Can a butterfly flutter in Rome start a tornado in Texas ? This is a version of the highly popularised statement about chaoticity of the atmosphere and the impossibility to have long term weather predictions.
Obviously, wikipedia clarifies, the flutter is the trigger of the phenomenon, but the evolution depends on the forces (energies) in act.
But is it really true ?
Actually to prove it one could simply take a modern weather model and put such variation in its initial conditions to see how the weather evolve in time and if such a perturbation can drive large variations in predictions.
In literature, in fact, this experiment seems not to exists, and the claim is based just on the properties of the Lorenz equations, which, indeed, are not a fully weather modeling but just one simplification. According to a livescience report, David Orrel, did this experiment, and found that the flutter of a butterfly is dissipated: so no butterfly effect. But I was not able to support it with the reading of Orrel's paper in bibliography. Maybe this is contained in his book, which I could not access.
Maybe such a small effect cannot be described within the allowed initial conditions of a weather model, and the question would be, in the case, meaningless. I am too ignorant in the field. But I suspect that this is the case.
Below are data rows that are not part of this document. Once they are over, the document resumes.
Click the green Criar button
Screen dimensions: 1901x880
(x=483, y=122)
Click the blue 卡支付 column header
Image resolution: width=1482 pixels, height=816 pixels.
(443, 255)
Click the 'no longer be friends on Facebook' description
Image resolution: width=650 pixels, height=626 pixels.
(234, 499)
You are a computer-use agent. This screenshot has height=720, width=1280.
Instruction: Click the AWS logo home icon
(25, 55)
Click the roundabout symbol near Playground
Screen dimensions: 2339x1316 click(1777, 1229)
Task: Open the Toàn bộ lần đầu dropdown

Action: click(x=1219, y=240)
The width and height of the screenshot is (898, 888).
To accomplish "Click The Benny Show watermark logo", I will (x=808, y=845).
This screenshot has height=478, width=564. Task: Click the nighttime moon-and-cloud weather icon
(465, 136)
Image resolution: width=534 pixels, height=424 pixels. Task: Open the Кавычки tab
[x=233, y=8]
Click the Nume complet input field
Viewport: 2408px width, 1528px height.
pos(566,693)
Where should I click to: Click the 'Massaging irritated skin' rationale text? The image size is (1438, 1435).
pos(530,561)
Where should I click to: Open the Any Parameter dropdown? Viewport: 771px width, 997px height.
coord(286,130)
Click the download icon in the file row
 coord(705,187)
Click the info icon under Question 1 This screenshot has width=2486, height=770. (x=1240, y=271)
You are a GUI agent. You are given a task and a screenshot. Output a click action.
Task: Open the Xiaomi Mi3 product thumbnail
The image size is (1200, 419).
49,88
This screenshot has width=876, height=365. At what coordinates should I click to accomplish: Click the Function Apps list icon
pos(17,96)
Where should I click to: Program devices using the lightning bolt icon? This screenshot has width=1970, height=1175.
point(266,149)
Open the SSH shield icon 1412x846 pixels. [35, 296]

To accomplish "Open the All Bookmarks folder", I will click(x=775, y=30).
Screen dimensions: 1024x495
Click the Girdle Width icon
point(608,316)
Atmosphere is known to be chaotic, but the way it is, is described by the equations that the weather models contain, and how they can be initialised.
If the reality would be like described in the livescience post, and we believe in Paul Roebber, then we would driven to the conclusion that effects large enough to produce variations in the global weather system are as small as a single cloud (but not smaller). Therefore the atmosphere would be a very strange system (and maybe it is) where small perturbations (like the butterfly movements) are dissipated but larger perturbations (like uncertainty in the position of a cloud) grows chaotically.
I find strange that this issue was not investigated deeply, since, at least theoretically has some consequences.
In atmospheric sciences literature, chaos is studied by making an “ensemble” of simulations each one differing from the other by slightly different initial conditions, and some example are reported below in references.
P.S. Going more fundamental, part of the story would be to get to know if chaos exists in Navier-Stokes equations, and how sensitive it is. But this is for another post.
Alexanderian, A., Winokur, J., Sraj, I., Srinivasan, A., Iskandarani, M., Thacker, W. C., & Knio, O. M. (2012). Global sensitivity analysis in an ocean general circulation model: a sparse spectral projection approach. Computational Geosciences, 16(3), 757–778. http://doi.org/10.1007/s10596-012-9286-2
Buizza, R. (2002). Chaos and weather prediction. Meteorological Training Course Lecture Series (pp. 1–28).
Orrel, D., Smith, L., Barkmeijer, J., & Palmer, T. N. (2002). Model error in weather forecasting Nonlinear Processes in Geophysics, 8, 357–371.
Privè, N. C., & Errico, R. M. (2013). The role of model and initial condition error in numerical weather forecasting investigated with an observing system simulation experiment. Tellus, 1–18. http://doi.org/10.3402/tellusa.v65i0.21740
Roebber, P. J., & Bosart, L. F. (1998). The Sensitivity of Precipitation to Circulation Details. Part I: An analysis of Regional Analogs. Monthly Weather Review, 126, 437–455.
Roebber, P. J., & Reuter, G. W. (2001). The sensitivity of Precipitation to Circulation Details. Part II: Mesoscale modeling. Monthly Weather Review, 130, 3–23.
Teixeira, J., Reynolds, C. A., & Judd, K. (2007). Time Step sensitivity of Nonlinear Atmospheric Models: Numerical Convergence, Truncation Error Growth, and Ensemble Design. Journal of Atmospheric Sciences, 74, 175–191. http://doi.org/10.1175/JAS3824.1
Zhu, H., & Thorpe, A. (2006). Predictability of Extratropical Cyclones. The Influence of Initial Condition and model Uncertainties. Journal of the Atmospheric Sciences, 63, 1483–1497.